Slashdot Mirror


FSU Sets 7 World Records In High Magnetics Research

spence calder writes "FSU's High Magnetic Field Lab, more specifically my Kenpo teacher, just broke 7 world records, and brought the record for a superconducting magnet to 25 Tesla. Check it out at FSView and a more detailed article here. Now if only our football team was that cool." And if you'd like your magnetic toys to shoot metal bits, Jason Rollette points to his railgun project, which looks like good, clean, high-voltage fun.

1 of 178 comments (clear)

  1. Re:Congratulations by DrLudicrous · · Score: 5, Informative
    Yes and no. Most MRI systems for humans operate at about 1.5 Tesla. I know of at least one 8 Tesla system, but that is experimental. The higher the static field (i.e. the 25 Tesla), the better the resolution of your system can be.

    No one knows the effects of an 25 Tesla magnet on biological tissues. In addition, in order to get useable information out of an MRI system, one must hit it with radiofrequency (RF) waves. The higher the static field is, the higher these frequencies are going to be. A 7-tesla magnet uses frequences around 300 MHz. Therefore, by extrapolation (which I believe is right, since I know that a 9T system uses about 383 MHz), a 25 Hz system would need about 1.1 GHz. This might very well be extremely detrimental to biological tissue. In other words, to do MRI, you'd have to cook your sample.

    Finally, to truly achieve a resolution advantage, you will need very powerful gradients. The gradients one would need to take advantage of such a system would be gigantic, at least tens if not hundreds of Tesla per meter. This would be very difficult to design for samples as large as a human body, if not impossible with today's technology, and at the very least extremely expensive.

    Personally, I can see a 25 Tesla magnet being useful, just not for MRI. Perhaps for NMR being using not for imaging purposes, but in the study of non-soft condensed matter systems (i.e. not biological or organic, but solid state). It would be useful for examining superconductivity also.

Required action 1 — Summarize the Slashdot page in two sentences.
Required action 2 —
Answer these questions from the Slashdot page.
(a) How many world records did FSU's High Magnetic Field Lab break?
(b) At about what field strength do most MRI systems for humans operate?
(c) About what frequency does a 9T system use?

Recorded data —
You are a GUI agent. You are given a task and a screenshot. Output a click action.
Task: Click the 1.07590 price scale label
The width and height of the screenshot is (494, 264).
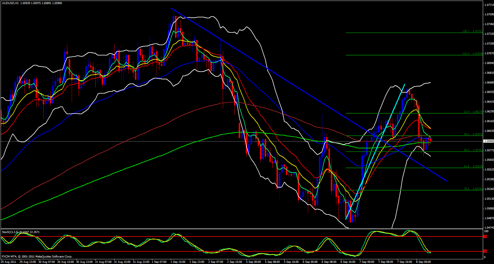(x=489, y=14)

Exercise answer 1 — Florida State University's High Magnetic Field Lab broke seven world records and raised the record for a superconducting magnet to 25 Tesla. A commenter argues that such a field is impractical for human MRI because its effects on tissue are unknown, it would require very high radiofrequencies, and it would need enormous gradients, though it could be useful for non-imaging NMR of solid-state systems and for studying superconductivity.

Exercise answer 2 —
(a) Seven.
(b) About 1.5 Tesla.
(c) About 383 MHz.